I had my own almost "close call" with September 11, though it really wasn't that close. September 9 my wife and I were returning from Europe, a vacation in Munich and Paris. Late afternoon September 9th we went through Dulles on United. Just two days before, really about a day and a half, we went through one of the airports Al Quaeda used, on one of the airlines they used. Less of a close call because it was American flight 77 that left from Dulles and hit the pentagon. Still, this was all too close for me.

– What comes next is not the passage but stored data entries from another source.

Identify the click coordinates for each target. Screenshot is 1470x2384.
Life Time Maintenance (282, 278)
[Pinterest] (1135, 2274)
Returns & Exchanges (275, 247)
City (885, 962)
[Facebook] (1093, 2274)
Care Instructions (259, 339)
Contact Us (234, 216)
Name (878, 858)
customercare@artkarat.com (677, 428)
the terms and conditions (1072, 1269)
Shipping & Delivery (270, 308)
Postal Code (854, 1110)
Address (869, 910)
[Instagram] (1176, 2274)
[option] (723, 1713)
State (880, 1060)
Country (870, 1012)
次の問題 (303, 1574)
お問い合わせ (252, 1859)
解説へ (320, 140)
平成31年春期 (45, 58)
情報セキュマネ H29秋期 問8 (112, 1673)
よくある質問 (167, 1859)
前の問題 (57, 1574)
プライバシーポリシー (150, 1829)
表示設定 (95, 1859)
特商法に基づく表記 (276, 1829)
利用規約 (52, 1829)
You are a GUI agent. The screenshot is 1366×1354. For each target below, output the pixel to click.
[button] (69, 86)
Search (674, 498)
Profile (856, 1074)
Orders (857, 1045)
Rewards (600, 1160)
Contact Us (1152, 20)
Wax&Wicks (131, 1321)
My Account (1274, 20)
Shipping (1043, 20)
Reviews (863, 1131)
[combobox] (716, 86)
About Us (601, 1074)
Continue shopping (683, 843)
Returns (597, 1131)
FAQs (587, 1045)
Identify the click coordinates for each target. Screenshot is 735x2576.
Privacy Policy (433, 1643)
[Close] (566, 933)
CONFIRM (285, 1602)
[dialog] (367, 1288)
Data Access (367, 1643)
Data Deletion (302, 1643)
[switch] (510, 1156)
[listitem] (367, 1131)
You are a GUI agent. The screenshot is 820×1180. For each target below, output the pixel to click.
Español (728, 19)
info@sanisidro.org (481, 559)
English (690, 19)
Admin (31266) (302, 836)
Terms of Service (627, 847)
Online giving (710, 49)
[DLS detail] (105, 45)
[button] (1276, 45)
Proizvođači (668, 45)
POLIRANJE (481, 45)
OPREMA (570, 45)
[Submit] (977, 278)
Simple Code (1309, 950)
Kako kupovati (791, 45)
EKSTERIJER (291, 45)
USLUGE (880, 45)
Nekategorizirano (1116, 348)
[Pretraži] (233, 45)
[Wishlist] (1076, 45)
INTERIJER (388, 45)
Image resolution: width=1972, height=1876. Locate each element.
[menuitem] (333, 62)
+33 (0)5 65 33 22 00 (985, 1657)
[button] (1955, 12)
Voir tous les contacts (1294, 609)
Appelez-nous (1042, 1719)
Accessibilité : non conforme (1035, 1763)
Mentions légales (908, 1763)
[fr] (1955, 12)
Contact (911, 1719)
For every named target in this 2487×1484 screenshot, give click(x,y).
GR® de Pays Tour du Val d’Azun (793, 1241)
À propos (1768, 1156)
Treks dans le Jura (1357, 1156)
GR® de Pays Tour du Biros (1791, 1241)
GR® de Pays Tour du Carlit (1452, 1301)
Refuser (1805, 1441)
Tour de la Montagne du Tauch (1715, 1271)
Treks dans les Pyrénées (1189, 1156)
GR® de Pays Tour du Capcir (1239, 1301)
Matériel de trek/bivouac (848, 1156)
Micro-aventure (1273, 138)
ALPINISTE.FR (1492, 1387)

As soon as October, we flew again, this time to Hong Kong. We'd planned it before September 11. I told myself that even if airport security had not really been improved, September 11 could not happen again because like on flight 93, the passengers simply would not allow it. The days of hijacking a plane, landing it, holding hostages and making demands, were over. Everyone knew that any plane hijacked now would be a flying weapon. I knew that I and my fellow passengers would simply not stand for another hijacking, and I knew Al Quaeda knew it too, meaning a September 11 style attack would no longer work. They aren't stupid, so they would not attempt it again. I told myself flying was safer now if only for that reason alone.

I'm about 2/3 of the way through the book now. The first part was the most difficult -- Lisa Beamer describes her morning of September 11, when she found out what was happening, how she tried to figure out what flight her husband was on, and how she found out her husband was dead. The rest of the first half of the book is a tedious description of their good Christian, goody two-shoes, overachieving childhoods and family lives up to that day. Skip to the middle of the book if you want to get back to September 11, but the reading gets difficult again. Right now I'm in the middle of Lisa's reconstruction of the events on flight 93. Fascinating, heart breaking, and surprising.

At some point after December 2001, the horror of September 11 somehow became "history" to me. I was somehow able to accept that this unfathomable tragedy had happened and get on with life. This book has restored the sense of shock and utter disbelief, and now I can't see how I ever was able to accept it. It's like it was just a few weeks ago.